Com orçamento reduzido e sem rumo de política externa, o Itamaraty é hoje uma sombra do que foi no passado. Os ajustes executados ao longo dos 100 dias de gestão de Carlos França, embora apontem para um aparente retorno da lógica de racionalidade, não representam uma mudança real nos vetores que informam a política externa. Nem de longe são capazes de delinear novos vetores estratégicos para nortear a diplomacia nacional, que segue sem rumo definido. São ajustes táticos pontuais e limitados a ensaios sem preponderância mais profunda. Na prática, a contenção de danos não impedirá que a política exterior siga ruinosa.
O grande desafio deste ano será a COP de mudança do clima em Glasgow, em novembro próximo. Sem redução real do desmatamento – o que não ocorrerá até o final do ano –, o Brasil não tem muito o que apresentar. E o que porventura tentar apresentar, por óbvio, não terá muita credibilidade. A única coisa tangível virá – se vier – dos setores agrícola, ambientalista e do esforço engendrado pela senadora Kátia Abreu e pelo senador Jaques Wagner, presidentes das comissões de relações exteriores e do meio ambiente do Senado, respectivamente.
Em 2022, o país já estará imerso em campanha eleitoral. E se não temos ainda uma diplomacia presidencial condizente com a envergadura do Brasil e em conformidade com as necessidades de nossa sociedade – o que impera aliás é a anti-diplomacia presidencial – no próximo ano, de certo, é que não há chance de termos. Mesmo porque, enfim, ninguém quererá se aproximar de um governo em franco derretimento, tóxico e com data marcada para ser punido nas urnas pelo soberano voto popular. E qualquer movimento em direção a um golpe autoritário deixará o Brasil nu, sem reconhecimento e nem legitimidade.

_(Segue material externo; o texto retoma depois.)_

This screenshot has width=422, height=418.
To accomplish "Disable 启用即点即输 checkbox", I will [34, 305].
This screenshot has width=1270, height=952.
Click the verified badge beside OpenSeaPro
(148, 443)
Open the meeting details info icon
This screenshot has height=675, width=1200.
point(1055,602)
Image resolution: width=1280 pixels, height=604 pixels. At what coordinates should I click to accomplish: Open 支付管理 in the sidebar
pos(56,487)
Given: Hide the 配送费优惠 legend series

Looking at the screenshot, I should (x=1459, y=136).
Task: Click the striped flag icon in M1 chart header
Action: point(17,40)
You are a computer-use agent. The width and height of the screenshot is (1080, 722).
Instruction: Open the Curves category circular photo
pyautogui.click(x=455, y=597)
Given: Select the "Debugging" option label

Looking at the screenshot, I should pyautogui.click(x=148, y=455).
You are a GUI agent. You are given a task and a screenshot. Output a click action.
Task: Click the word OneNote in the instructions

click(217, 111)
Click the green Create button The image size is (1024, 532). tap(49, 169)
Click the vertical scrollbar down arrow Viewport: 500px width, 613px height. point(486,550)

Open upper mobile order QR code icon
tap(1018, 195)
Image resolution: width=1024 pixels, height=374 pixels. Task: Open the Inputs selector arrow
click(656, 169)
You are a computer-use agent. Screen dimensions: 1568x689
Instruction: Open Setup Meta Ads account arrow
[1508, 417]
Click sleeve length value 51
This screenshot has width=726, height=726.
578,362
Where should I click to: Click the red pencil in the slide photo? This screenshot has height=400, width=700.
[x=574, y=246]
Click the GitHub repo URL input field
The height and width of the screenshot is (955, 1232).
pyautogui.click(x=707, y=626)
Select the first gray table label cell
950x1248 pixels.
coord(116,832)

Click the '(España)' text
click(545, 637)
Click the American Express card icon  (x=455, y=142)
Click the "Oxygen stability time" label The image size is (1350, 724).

Por tais razões, a Frente Democrática da Política Externa – grupo composto pelos ex-chanceleres Celso Amorim, Celso Lafer e Aloysio Nunes Ferreira e pelo ex-ministro da Fazenda e do Meio Ambiente Rubens Ricupero, além do autor deste artigo, seguirá defendendo a reconstrução de uma política exterior baseada nos pilares do artigo 4˚ da Constituição Federal. Embora parte do objetivo dessa Frente tenha sido materializado com a saída de Ernesto Araújo, o desafio doravante é propor ao país linhas de ação no plano internacional de olho no pós-Bolsonaro. O Brasil merece ter uma política externa digna, capaz de ajudar a solucionar os grandes problemas nacionais, que projete um país que assume suas responsabilidades e volta a ser respeitado porque se dá ao respeito.
*É cientista político, professor de Relações Internacionais e pesquisador da Universidade Harvard. Foi Secretário Especial de Assuntos Estratégicos da Presidência da República (2017-2018). Escreve semanalmente, às segundas-feiras.